Problem → Take the line that contains "is (1025, 570)." and all lines after it, up to and including the last line of the data, and write them out exactly; nothing else belongs in the answer.

Recorded data:
>>

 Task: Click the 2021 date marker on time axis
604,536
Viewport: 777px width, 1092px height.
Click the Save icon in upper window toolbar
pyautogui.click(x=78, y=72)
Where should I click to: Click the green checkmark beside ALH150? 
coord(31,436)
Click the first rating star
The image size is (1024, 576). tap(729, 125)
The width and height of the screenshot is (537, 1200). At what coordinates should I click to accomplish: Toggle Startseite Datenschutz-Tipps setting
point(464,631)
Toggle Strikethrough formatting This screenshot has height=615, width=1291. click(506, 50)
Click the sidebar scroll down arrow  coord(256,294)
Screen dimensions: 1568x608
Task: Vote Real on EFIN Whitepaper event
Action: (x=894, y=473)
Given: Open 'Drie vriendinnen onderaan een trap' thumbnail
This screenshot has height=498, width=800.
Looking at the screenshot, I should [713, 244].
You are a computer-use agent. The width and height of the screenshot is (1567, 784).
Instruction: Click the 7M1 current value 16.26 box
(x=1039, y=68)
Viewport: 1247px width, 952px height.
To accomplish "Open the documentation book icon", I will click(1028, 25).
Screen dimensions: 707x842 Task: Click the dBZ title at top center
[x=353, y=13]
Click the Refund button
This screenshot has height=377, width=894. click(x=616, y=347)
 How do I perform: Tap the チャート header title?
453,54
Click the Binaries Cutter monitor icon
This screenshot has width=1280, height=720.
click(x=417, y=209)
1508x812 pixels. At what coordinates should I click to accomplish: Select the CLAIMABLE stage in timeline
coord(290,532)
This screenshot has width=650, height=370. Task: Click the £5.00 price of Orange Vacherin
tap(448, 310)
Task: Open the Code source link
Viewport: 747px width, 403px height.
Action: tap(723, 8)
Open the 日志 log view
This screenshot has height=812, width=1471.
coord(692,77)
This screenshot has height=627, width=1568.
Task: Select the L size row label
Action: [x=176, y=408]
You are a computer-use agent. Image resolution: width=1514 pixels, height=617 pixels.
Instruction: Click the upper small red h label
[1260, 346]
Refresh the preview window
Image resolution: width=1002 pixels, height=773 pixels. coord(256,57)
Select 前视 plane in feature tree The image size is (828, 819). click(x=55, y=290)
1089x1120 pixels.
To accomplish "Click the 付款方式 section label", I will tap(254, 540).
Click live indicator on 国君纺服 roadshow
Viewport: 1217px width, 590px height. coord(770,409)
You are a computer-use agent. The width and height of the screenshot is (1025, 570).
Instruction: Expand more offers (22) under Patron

<<

Answer to this problem →
You are a computer-use agent. The width and height of the screenshot is (1025, 570).
Instruction: Expand more offers (22) under Patron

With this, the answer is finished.